Category Archives: detection


Sensors used in smoke detector

The most common smoke detectors are powered by two different scientific forms of readings. The first one is chemical-based (relying on ions in the air), and the other being light-based, relying on the changes and charging of photocells (light-rays) and their density or exposure.


The light-based smoke detector simply relies on changes of light within it chamber that relies on such changes as an indicator of smoke or disruption, in turn triggering the alarm.

Ionization Smoke Detectors

The most popular and commonly used smoke detectors are based on ionization changes within their built-in chambers.

Inside of an ionization based smoke detector there is a science taking place. Essentially, using radiation, Americium-241 (a subtype of mercury) both emits and then decays alpha particles at a constant rate into two neutrons of electricity. As these electric particles break apart, they ionize and absorb electrons from the oxygen and nitrogen atoms found in common or undisturbed air.
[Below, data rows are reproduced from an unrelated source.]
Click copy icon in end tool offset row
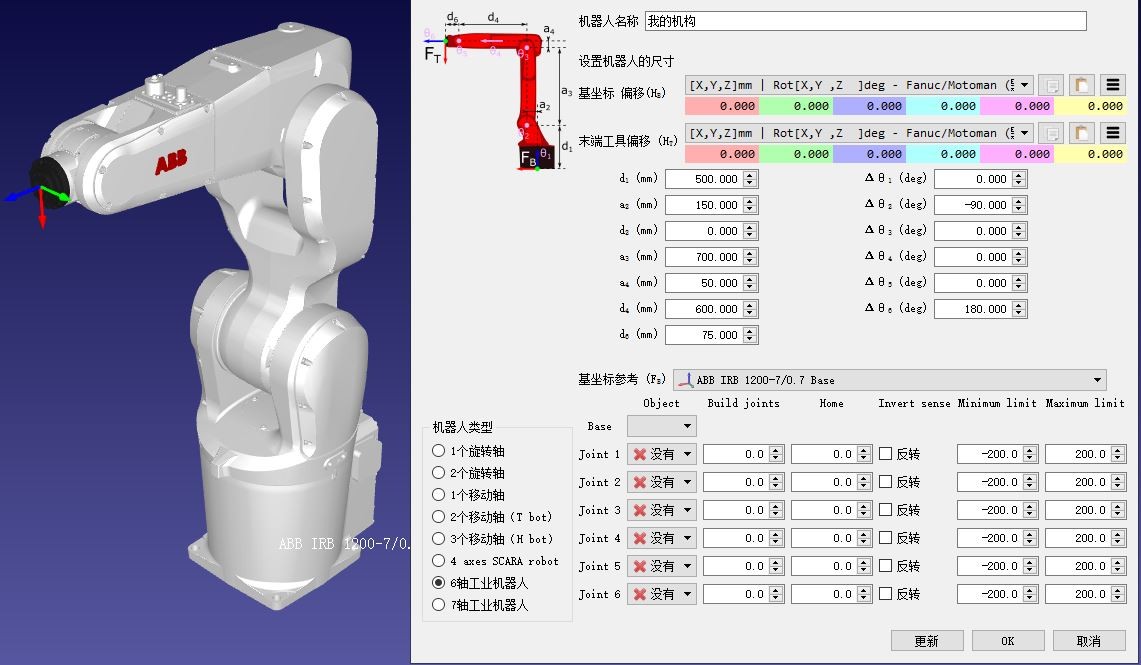 point(1050,133)
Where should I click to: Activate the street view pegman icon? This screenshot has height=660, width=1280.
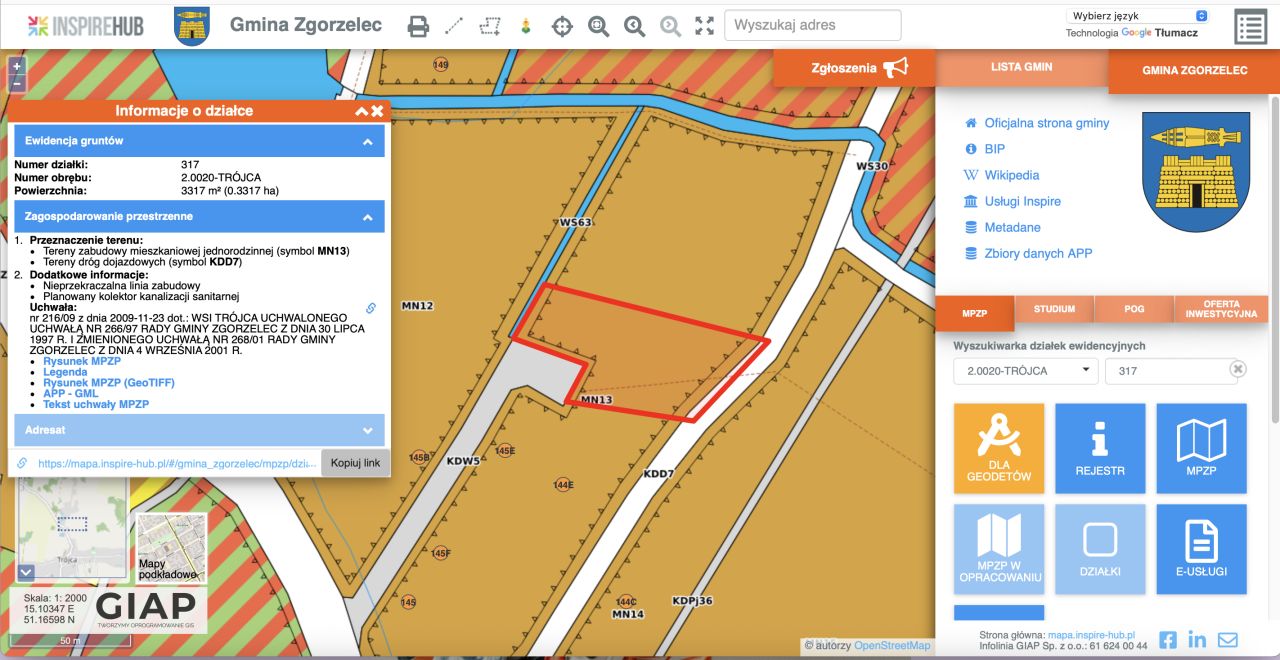tap(525, 26)
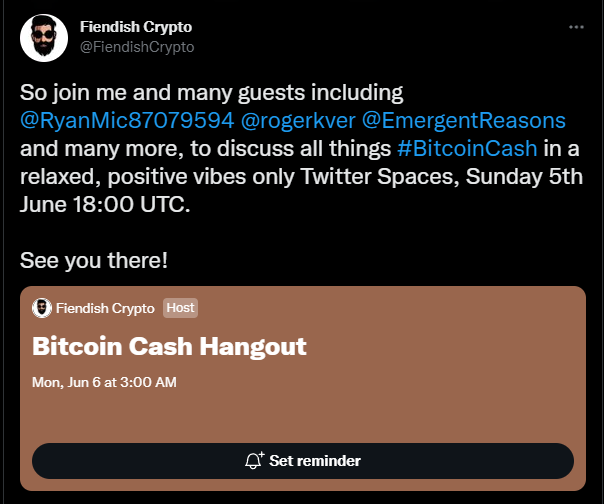
Task: Click the "See you there!" text
Action: point(94,260)
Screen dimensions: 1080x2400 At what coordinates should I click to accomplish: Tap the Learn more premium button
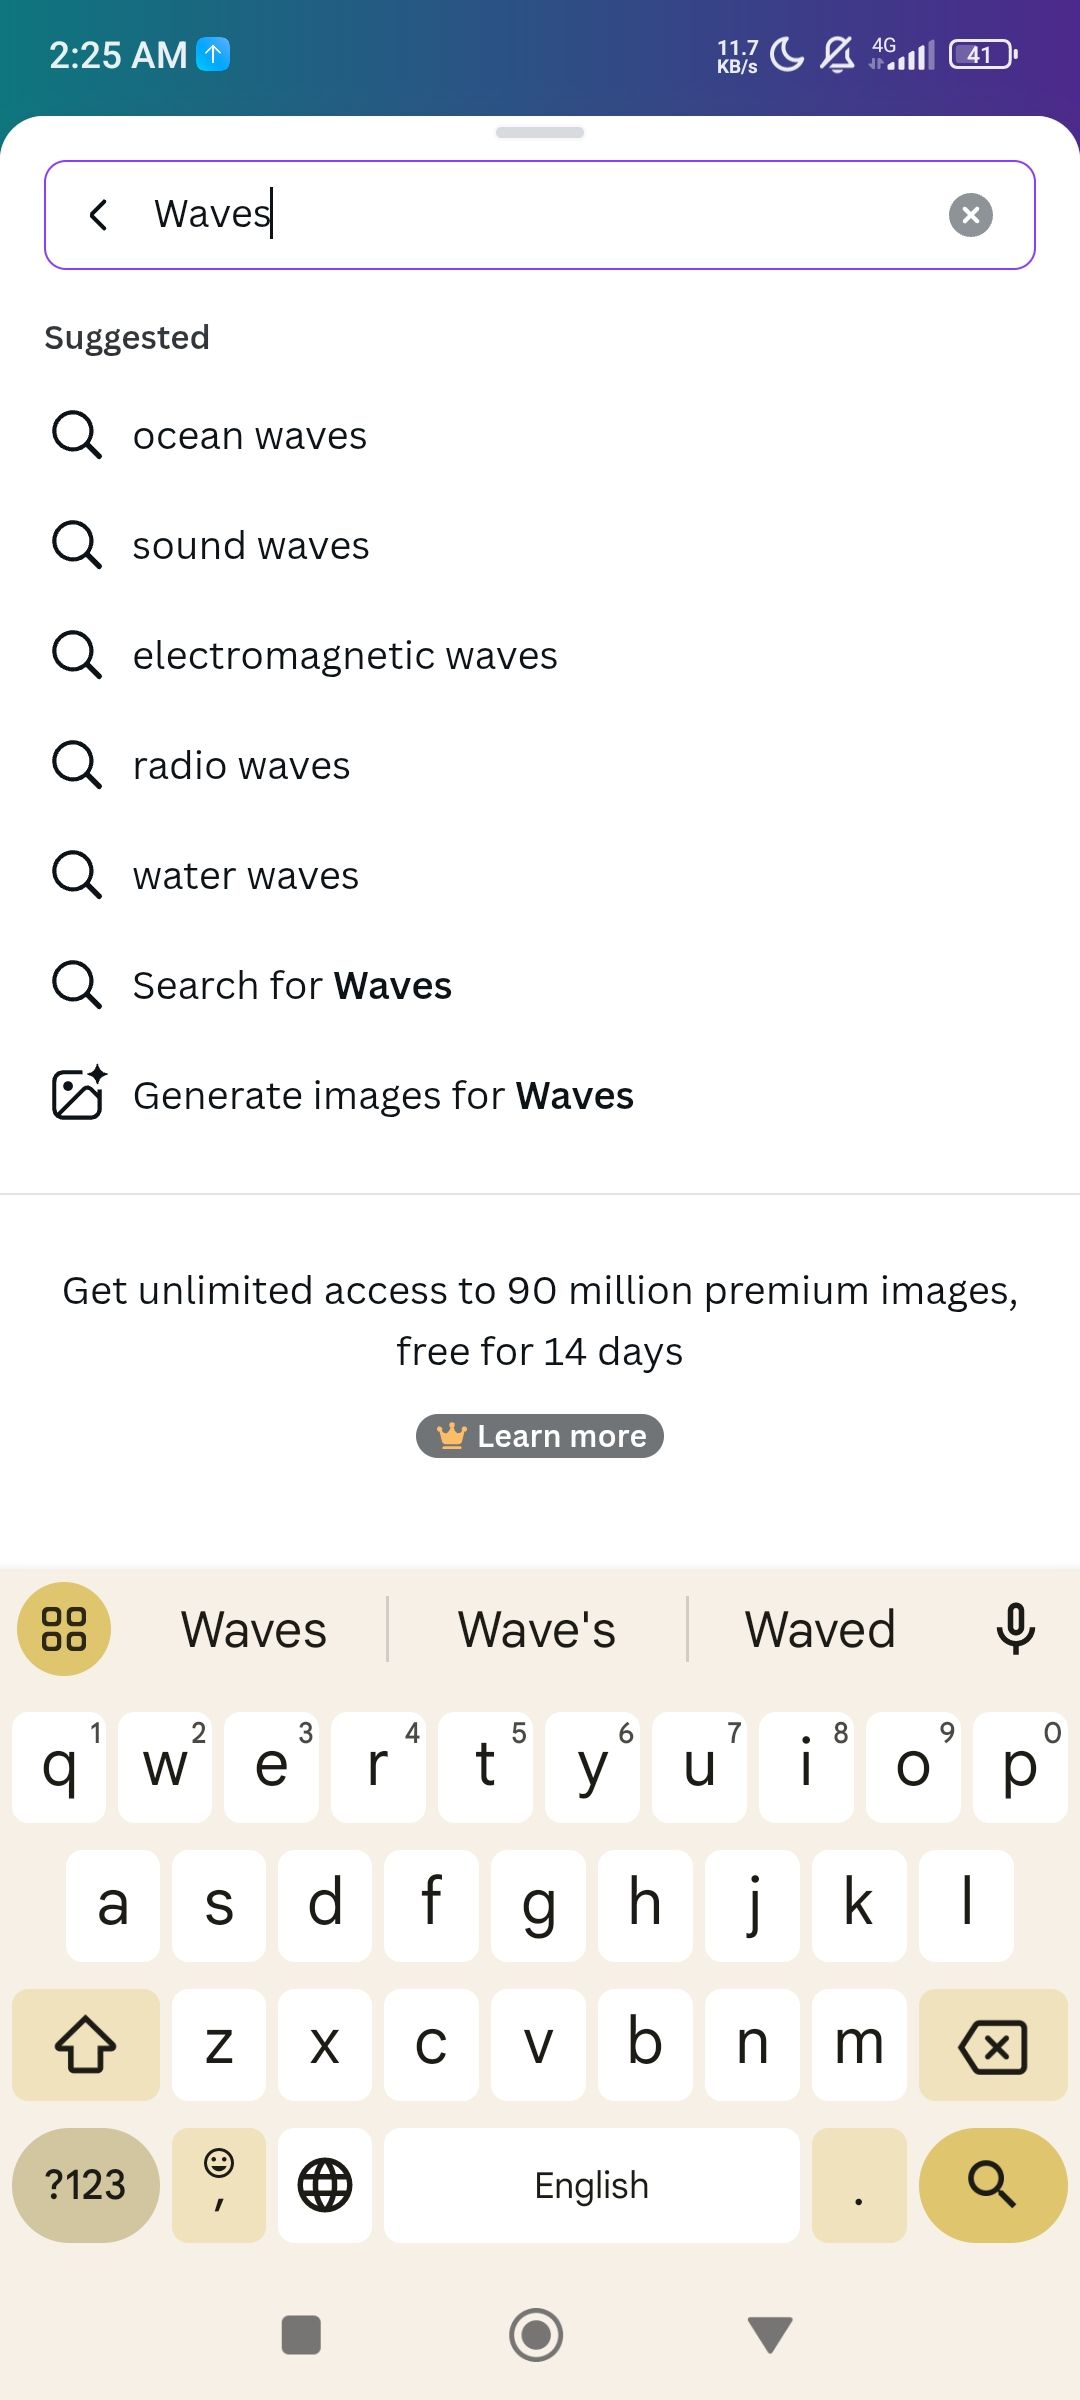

These free electrons that have been triggered by this form of (very miniscule, 1/5000th of a gram) radiation allows negative and positive charges to bounce back and forth between the ions which are attracted to the opposite radiation plates within the smoke detectors chamber.

If and when this current is ever interrupted, by smoke for example, it immediately sends a charge to the battery because the current has been lowered or changed and in turn triggers your smoke alarm.

This would essentially explain why Ionization smoke detectors tend to be so undesirably sensitive, or even ‘annoying’ for many people. But don’t go turning off or trashing your smoke-detector – it saves lives!

Infrared technology has been used for at least well over 10 years now—dating far back past many popular 007—James Bond Movies.

As we know as Americans, it’s likely that such technology existed far before it got into the hands of consumers, being utilized for various purposes through the government and its technology developmental and anti-warfare sectors.